Starting with its first-quarter earnings announcement in April 2004, the corporation will disclose sales and operating margin for three business segments -- Major Appliances (which includes Maytag Appliances, Maytag International and Maytag Services), Housewares (which includes Hoover Floor Care and Maytag Housewares), and Commercial Products (which includes Dixie- Narco Vending Systems, Maytag Specialty and Maytag Commercial Laundry). Currently, Maytag reports just two segments, Home Appliances and Commercial Appliances.

"We believe these changes more accurately reflect our new initiatives and accountabilities within the company in 2004," Mr.
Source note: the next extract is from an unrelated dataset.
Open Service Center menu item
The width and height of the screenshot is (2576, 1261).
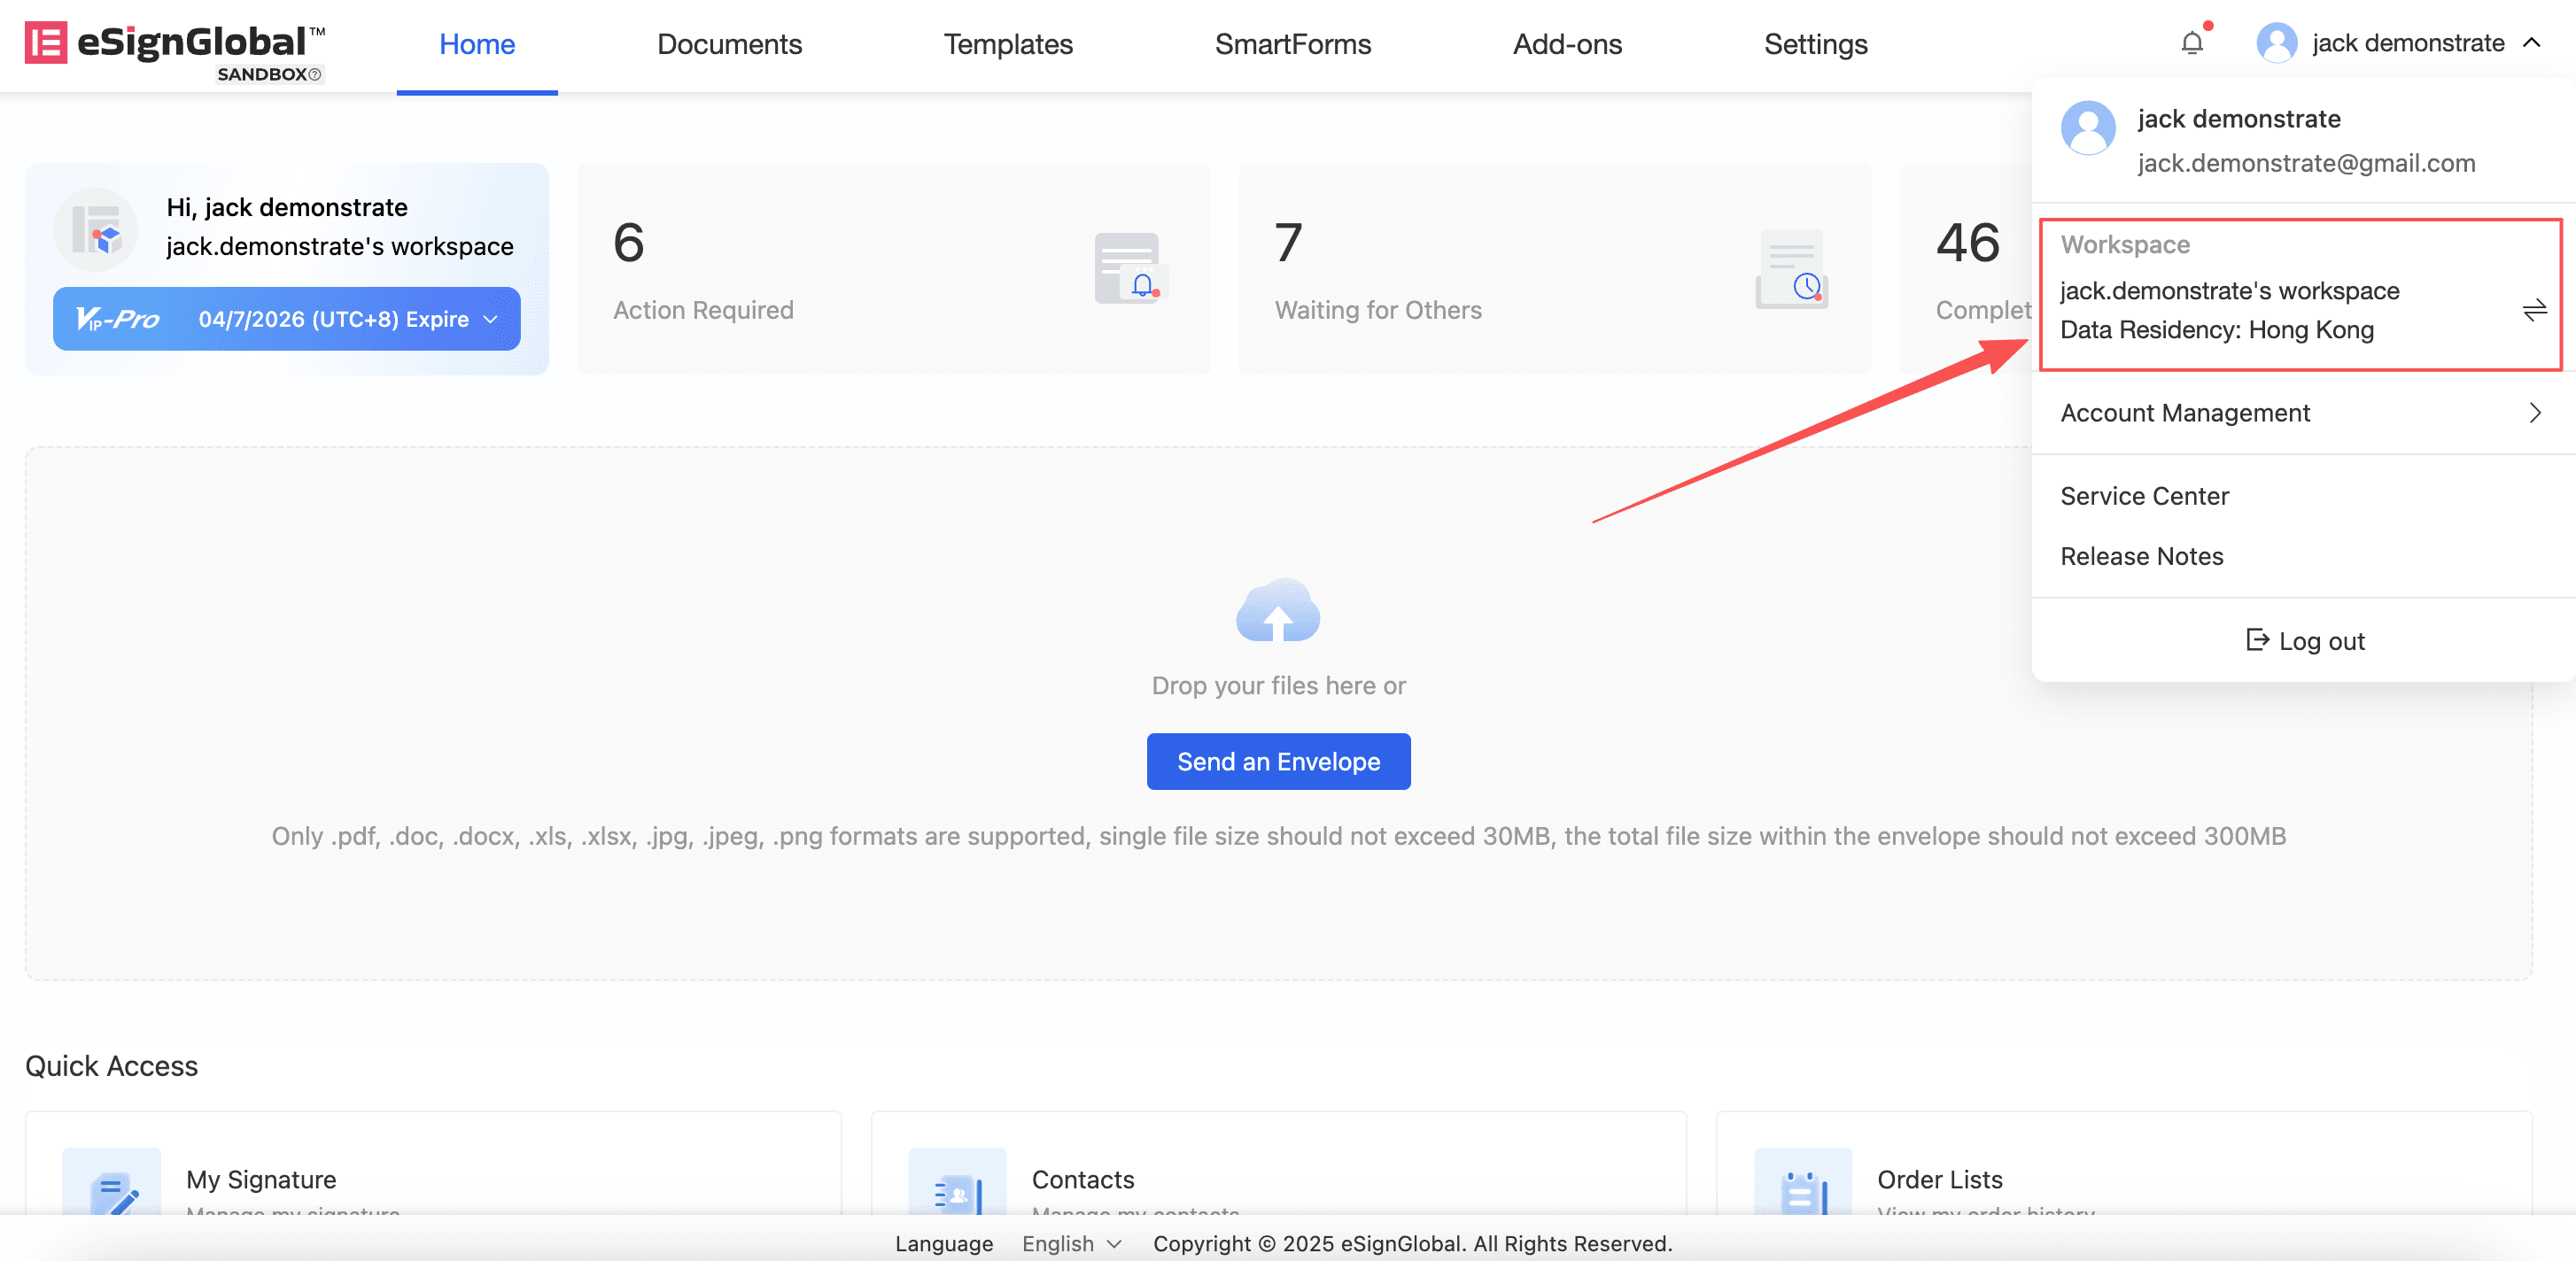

Hake said. "The change will help our investors better understand, estimate and evaluate the way our business segments align with their markets and customers."
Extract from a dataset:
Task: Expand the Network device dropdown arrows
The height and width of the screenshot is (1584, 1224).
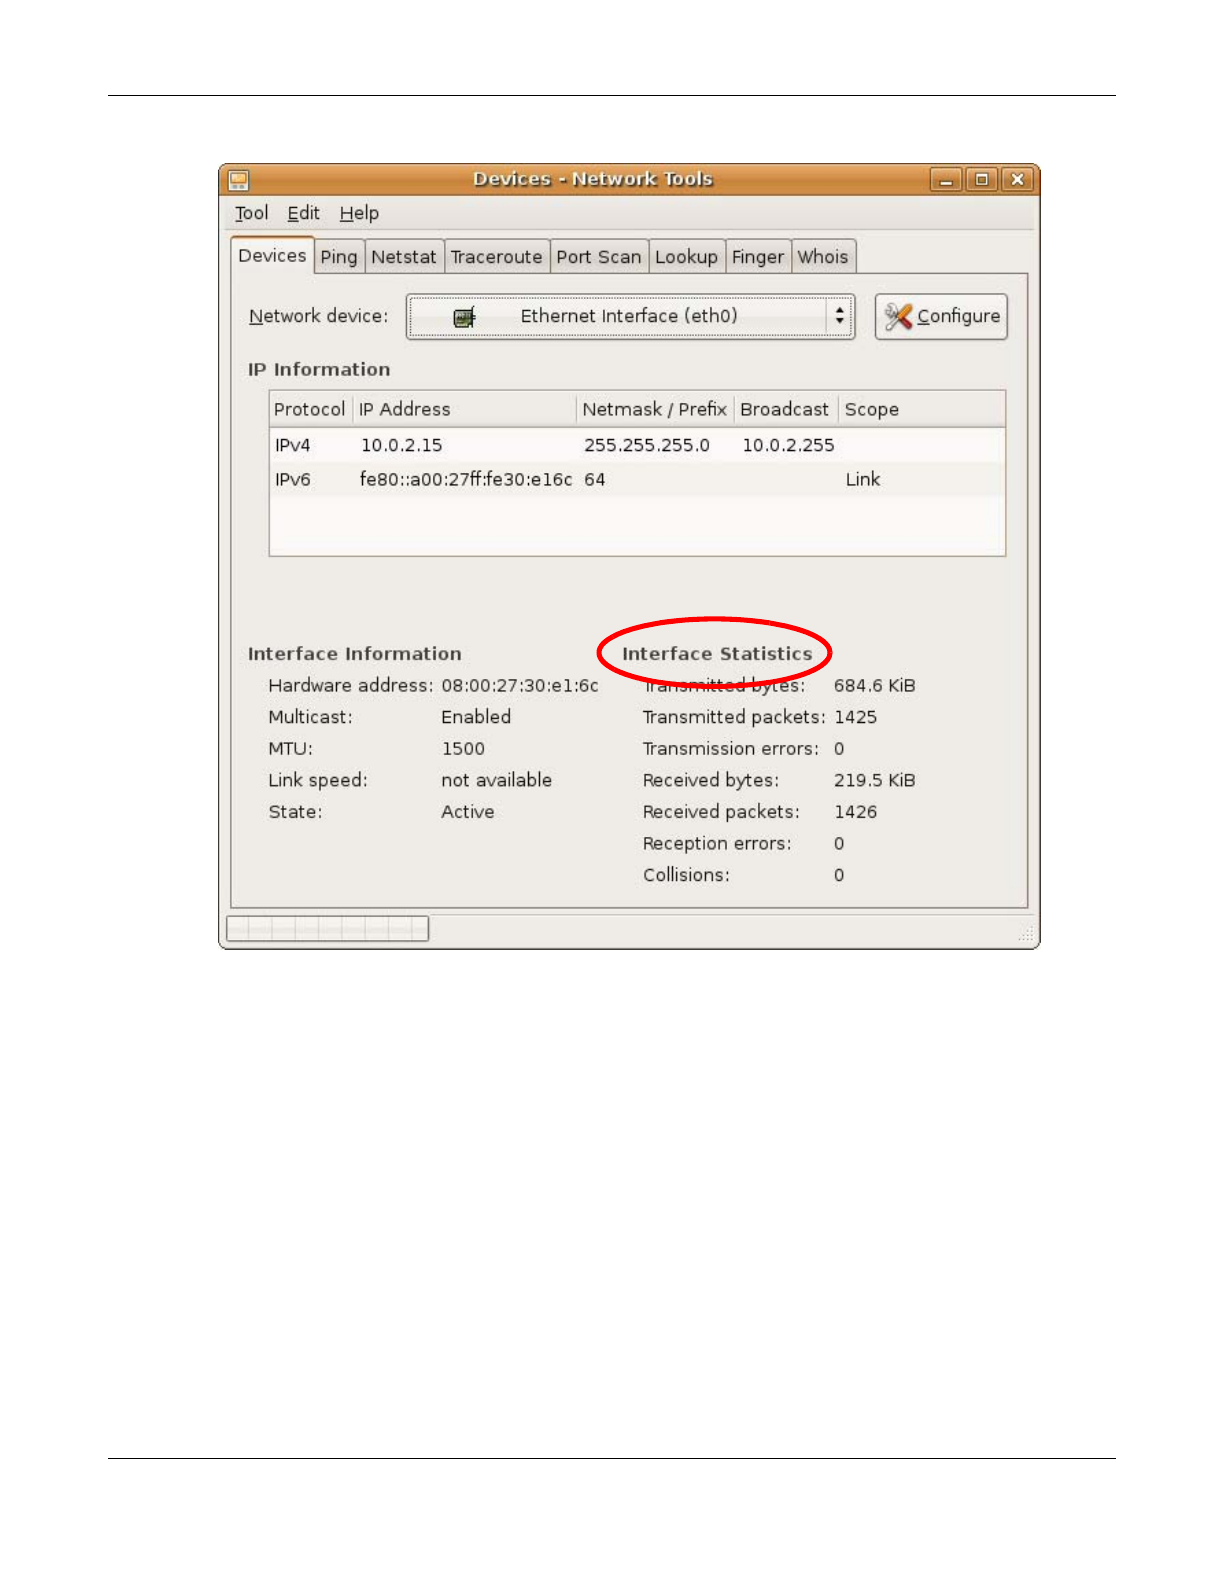Action: point(839,317)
Mr. Hake also revealed how the corporation's estimates of 2003 full-year sales expectations would break down into the three new segments: Major Appliances, $3.6 billion; Housewares, $780 million; and Commercial Products, $390 million. Talking further about the current year, Mr. Hake affirmed the company's 2003 expectations for earnings (including approximately $0.53 from restructuring and discontinued operations) to be in the range of $1.62 to $1.67 per share.

"We are coming out of 2003 a stronger company both financially and operationally," Mr. Hake said. "Certainly 2003 can be best described as challenging. However, Maytag made great strides in cost containment this year, and we are beginning to reap the benefits of the tough decisions we had to make for the good of the company. Our cash flow is strong, we are reducing our debt, and we successfully launched many innovative new products."

This past year, Maytag introduced the Neptune(R) Drying Center(TM) and extended the Neptune washer to a top-load configuration. Maytag also launched new cooking products and it further diversified into products such as the SkyBox(TM) home vendor, the Jenn-Air Attrezzi(TM) line of kitchen appliances and, at Hoover, the SpinSweep(TM) outdoor sweeper.

"Innovation drives growth, and Maytag is well positioned to grow in major appliances," Mr. Hake said. "We continue to see improvement in major appliances, and after a difficult year at Hoover, we are seeing marked improvement there as that business continues to stabilize. The challenges at Hoover remain, but we have aggressively addressed the fixed cost structure there, and we are encouraged by the array of products that Hoover is preparing for launch next year."

George Moore, Maytag's executive vice president and chief financial officer, reflected on this year's financial performance. "We expect our strong cash flow generation in 2003 to allow us to reduce debt by $100 million. In addition, we made a $135 million voluntary contribution to our pension fund, which has helped reduce our under funded position by $65 million from the prior year," he said. Mr. Moore added that he anticipates some pressure next year from higher pension and post-retirement medical expenses. He said ongoing cost-saving initiatives and a strong line-up of product introductions should enable Maytag to meet these challenges.

Mr. Hake also discussed industry trends at the conference. In major appliances, industry shipments for 2003 are expected to increase 3 percent, and grow another 1 to 2 percent next year. Driven by a stream of new products and vigorous brand-building activities, Maytag expects to exceed the industry growth rate again in 2004. In floor care, industry unit shipments are expected to end 2003 flat or up slightly. Next year, Hoover expects industry shipments to grow 2 to 3 percent.

Other Maytag executives appeared at the conference to discuss the company's operations, including William Beer, president of Maytag Appliances; Tom Briatico, president of Hoover Floor Care; Doug Huffer, president of Dixie- Narco Vending Systems; R. Craig Breese, president of Maytag International; Steve Benton, vice president and general manager of Maytag Services; Ken Boyle, vice president of strategic initiatives; Craig Ibsen, vice president and general manager of Maytag Specialty group; and Chris Wignall, senior vice president of marketing and sales, Maytag Appliances.